──────── DOCUMENT EXTRACT

Checks the signature of Jar :type tika_server_jar: Path :param tika_server_jar: :param jarPath: :rtype: bool :return: True if the signature of the jar matches

tika.core.start_server(tika_server_jar, java_path='java', java_args='', server_host='localhost', port='9998', classpath=None, config_path=None)[source]#

Start the Tika Server as a subprocess.

Parameters:
  • tika_server_jar (Path) – Path to the Tika server JAR file.

  • java_path (str) – Path to Java executable. Defaults to TIKA_JAVA.

  • java_args (str) – Additional Java arguments. Defaults to TIKA_JAVA_ARGS.

  • server_host (str) – Host interface address for binding. Defaults to SERVER_HOST.

  • port (str) – Port number for the server. Defaults to PORT.

  • classpath (str | None) – Additional classpath entries. Defaults to None.

  • config_path (str | None) – Path to Tika configuration file. Defaults to None.

Returns:

True if server started successfully, False otherwise.

Return type:

bool

Note

  • Creates a log file at TIKA_SERVER_LOG_FILE_PATH/tika-server.log

  • On Windows, forces server_host to “0.0.0.0”

  • Attempts to start server multiple times based on TIKA_STARTUP_MAX_RETRY

  • Sets global TIKA_SERVER_PROCESS variable for later cleanup

tika.core.kill_server(tika_server_process=None, *, is_windows=False)[source]#

Kill the running Tika server process.

Parameters:
  • tika_server_process (Popen | None) – The subprocess.Popen instance of the Tika server. If None, logs an error. Defaults to None.

  • is_windows (bool) – Boolean flag indicating if running on Windows platform. Defaults to False.

Return type:

None

Note

  • On Windows, uses SIGTERM signal directly

  • On Unix-like systems, kills the process group

  • Waits 1 second after sending kill signal

  • Logs errors if process cannot be killed

tika.core.to_filename(url)[source]#

Gets url and returns filename

Return type:

str

tika.core.get_file_handle(url_or_path)[source]#

Opens a remote file and returns a file-like object.

────────────────
──────── STORED RECORDS

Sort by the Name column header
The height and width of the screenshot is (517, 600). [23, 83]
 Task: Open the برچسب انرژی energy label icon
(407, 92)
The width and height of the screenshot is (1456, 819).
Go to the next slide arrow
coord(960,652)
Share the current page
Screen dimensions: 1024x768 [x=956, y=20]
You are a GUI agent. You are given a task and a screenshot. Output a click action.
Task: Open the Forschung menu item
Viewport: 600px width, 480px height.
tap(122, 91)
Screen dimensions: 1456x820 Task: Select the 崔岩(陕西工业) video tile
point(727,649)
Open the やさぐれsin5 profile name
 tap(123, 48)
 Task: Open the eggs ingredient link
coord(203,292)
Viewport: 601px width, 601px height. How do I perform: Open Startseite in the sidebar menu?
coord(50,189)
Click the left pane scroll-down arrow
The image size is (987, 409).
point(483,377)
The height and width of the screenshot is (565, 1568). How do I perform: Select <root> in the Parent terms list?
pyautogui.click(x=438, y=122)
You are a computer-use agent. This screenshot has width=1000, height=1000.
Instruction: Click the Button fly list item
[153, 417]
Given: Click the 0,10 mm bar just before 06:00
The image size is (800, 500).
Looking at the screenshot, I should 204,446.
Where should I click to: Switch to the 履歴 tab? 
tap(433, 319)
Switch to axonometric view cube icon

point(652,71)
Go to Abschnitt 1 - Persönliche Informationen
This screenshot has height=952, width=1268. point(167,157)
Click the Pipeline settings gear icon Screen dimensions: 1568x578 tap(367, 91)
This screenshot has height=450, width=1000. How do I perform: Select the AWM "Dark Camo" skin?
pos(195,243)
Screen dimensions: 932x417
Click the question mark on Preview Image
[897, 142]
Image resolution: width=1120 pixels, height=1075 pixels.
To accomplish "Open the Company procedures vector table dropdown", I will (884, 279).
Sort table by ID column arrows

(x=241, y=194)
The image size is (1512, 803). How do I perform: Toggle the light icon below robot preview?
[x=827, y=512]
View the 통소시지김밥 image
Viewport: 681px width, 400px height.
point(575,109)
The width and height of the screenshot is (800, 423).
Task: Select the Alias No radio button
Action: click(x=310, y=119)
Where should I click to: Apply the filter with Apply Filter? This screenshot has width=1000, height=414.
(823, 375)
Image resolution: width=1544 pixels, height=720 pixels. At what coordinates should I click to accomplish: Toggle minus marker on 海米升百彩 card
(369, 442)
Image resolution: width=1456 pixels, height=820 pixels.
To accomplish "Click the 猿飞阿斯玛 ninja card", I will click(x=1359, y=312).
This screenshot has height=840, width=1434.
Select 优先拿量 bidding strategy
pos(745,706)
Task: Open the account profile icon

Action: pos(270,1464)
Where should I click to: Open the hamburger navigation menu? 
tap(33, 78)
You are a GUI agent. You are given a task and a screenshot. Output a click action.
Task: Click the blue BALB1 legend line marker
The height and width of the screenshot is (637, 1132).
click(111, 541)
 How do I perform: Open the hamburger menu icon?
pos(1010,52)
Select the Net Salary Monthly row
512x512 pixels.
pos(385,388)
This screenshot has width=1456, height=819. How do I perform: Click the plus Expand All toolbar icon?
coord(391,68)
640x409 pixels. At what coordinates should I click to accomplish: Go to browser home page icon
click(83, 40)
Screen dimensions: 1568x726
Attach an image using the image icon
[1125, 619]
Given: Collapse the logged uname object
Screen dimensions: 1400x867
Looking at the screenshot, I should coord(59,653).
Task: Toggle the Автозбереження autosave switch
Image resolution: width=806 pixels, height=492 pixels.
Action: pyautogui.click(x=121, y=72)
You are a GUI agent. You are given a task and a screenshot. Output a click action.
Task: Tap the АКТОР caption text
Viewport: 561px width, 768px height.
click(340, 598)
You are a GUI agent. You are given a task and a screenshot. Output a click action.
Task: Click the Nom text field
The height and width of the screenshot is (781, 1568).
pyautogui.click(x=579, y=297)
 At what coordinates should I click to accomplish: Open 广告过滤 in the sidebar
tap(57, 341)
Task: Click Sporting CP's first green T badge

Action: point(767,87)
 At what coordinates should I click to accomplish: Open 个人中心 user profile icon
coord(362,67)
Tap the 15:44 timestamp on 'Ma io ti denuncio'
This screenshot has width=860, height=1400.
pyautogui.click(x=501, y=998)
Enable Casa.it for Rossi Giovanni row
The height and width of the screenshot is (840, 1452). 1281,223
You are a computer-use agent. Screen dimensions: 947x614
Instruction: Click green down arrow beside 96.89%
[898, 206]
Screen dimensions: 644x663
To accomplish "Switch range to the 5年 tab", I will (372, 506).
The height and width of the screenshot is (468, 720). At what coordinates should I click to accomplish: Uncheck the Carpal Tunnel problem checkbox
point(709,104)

────────────────

WHAT YOU WILL DO
1. List every parameter that the Tika documentation extract gives for tika.core.start_server.
2. Output the part of the Tika documentation extract starting with "Kill the running" and going on through "Defaults to False.".

THE RESPONSES
1. tika_server_jar, java_path, java_args, server_host, port, classpath, config_path

2.
Kill the running Tika server process.

Parameters:
  • tika_server_process (Popen | None) – The subprocess.Popen instance of the Tika server. If None, logs an error. Defaults to None.

  • is_windows (bool) – Boolean flag indicating if running on Windows platform. Defaults to False.